Since we can’t directly prove this from Killingsworth’s study — which the blogpost was primarily about — the assumption was that the results would be the same for low-income earners.
Uhh… that shouldn’t happen from just re-plotting the same data. In fact, how is it that in the original graph, there is an increase from $400,000 to $620,000, but in the new linear axis graph, there is a decrease?
In the context of the previous paragraph (“this doesn’t mean go work at Goldman Sachs”), this seems to imply that rich people shouldn’t get more money because it barely makes a difference, but this also applies to poor people as well, casting doubt on whether we should bother giving money away. I don’t know if it was meant to imply the first point, but it gave me vibes of selectively interpreting the data to support a desired conclusion.
Rohin, I thought this was super weird too. Did a bit more digging and found this blog post: https://kieranhealy.org/blog/archives/2021/01/26/income-and-happiness/
The author (who is an academic) agrees this is a bit weird, and notes “small-n noisiness at high incomes”.
So overall, I see the result as plausible but not super robust. Though note that in alignment with Kahneman/Deaton, Life Satisfaction does continue to increase even as Experienced Wellbeing dips.
Nice find, thanks!
(For others: note that the linked blog post also considers things like “maybe they just uploaded the wrong data” to be a plausible explanation.)
So, there was a discrepancy between the data provided for the paper and the graph in the paper itself. The graph plotted above used the data provided. I’m not sure what else to say without contacting the journal itself.
I don’t follow this. The claim is that money makes less of a difference what one might expect, not that it makes no difference. Obviously, there are reasons for and against working at, say, Goldman Sachs besides the salary. It does follow that, if you receiving money makes less of a difference than you would expect, then you giving it to other people, and them receiving it, will also make a smaller-than-anticipated difference. But, of course, you could do something else with your money that could be more effective than giving it away as cash—bednets, deworming, therapy, etc.

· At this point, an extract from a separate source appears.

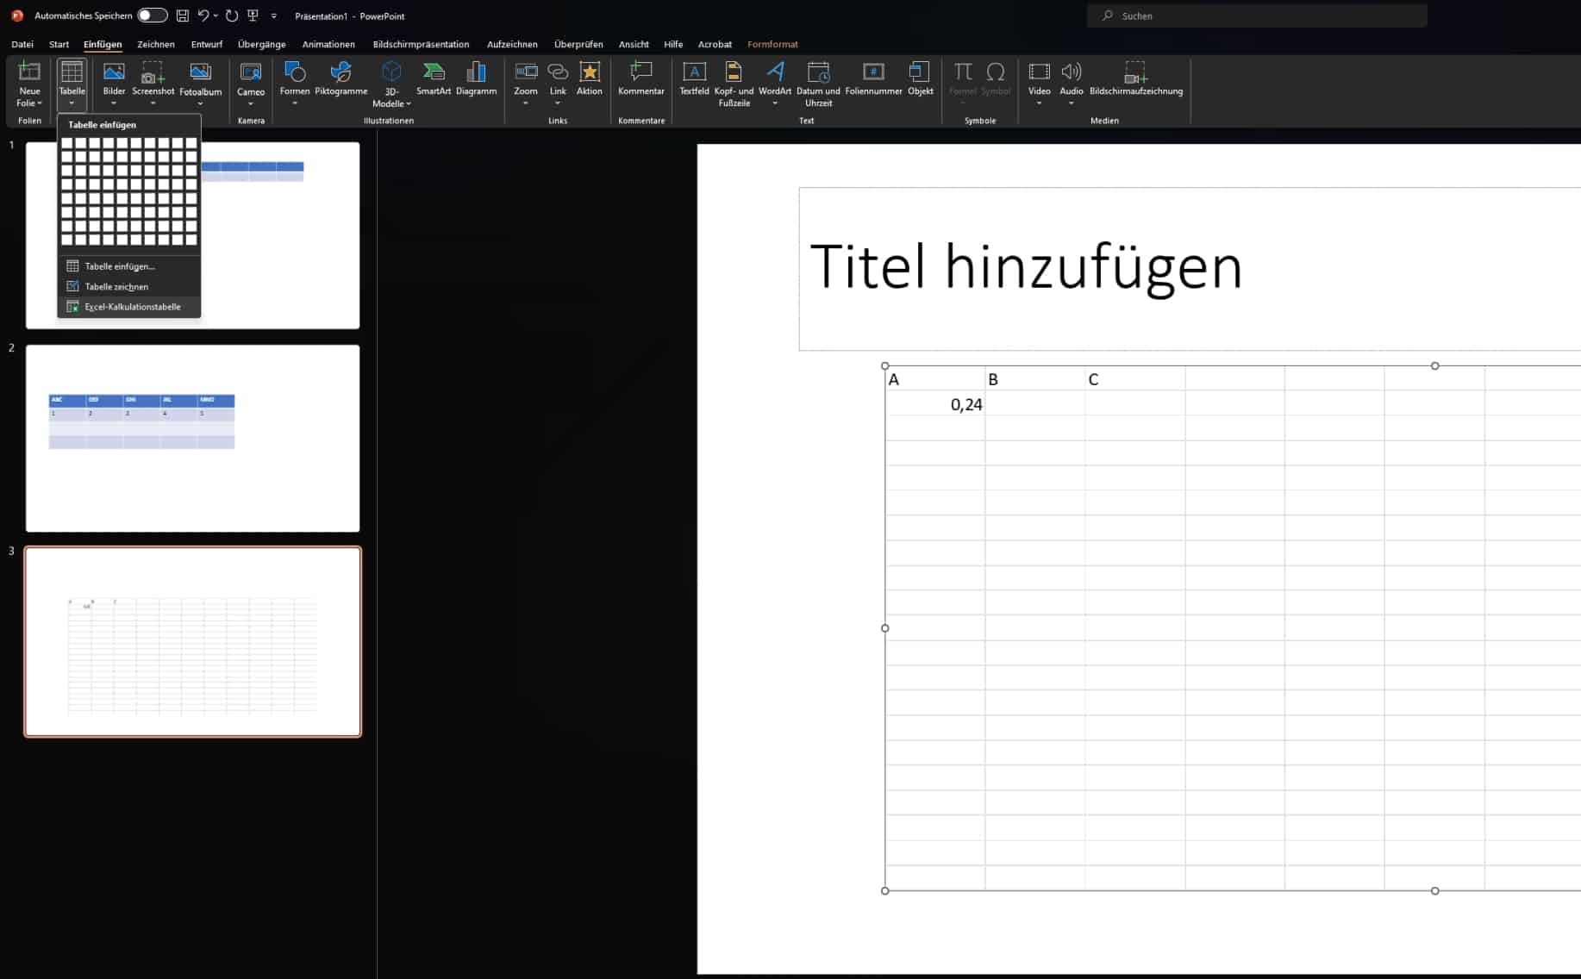Expand the Formen shapes dropdown
Screen dimensions: 1581x979
coord(295,103)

One thing I would like to add is that I think it is plausible that the results might not be even close to the same if Killingsworth’s study contained responses from folks living in low-income countries. For example, I wouldn’t be surprised if money actually has a much stronger effect on happiness for people earning $500 ~ per year, as things like medicine, food, shelter, sanitation, etc probably bring significantly more happiness than the kinds of things bought by people that earn $400,000+ per year.
Also, even if it does make a small difference (which I find hard to believe at such a low income), you can double, triple, quadruple, etc the income of 100 people earning $500 per year for a lower cost than doubling the income of one person earning $200,000.
Since we can’t directly prove this from Killingsworth’s study — which the blogpost was primarily about — the assumption was that the results would be the same for low-income earners.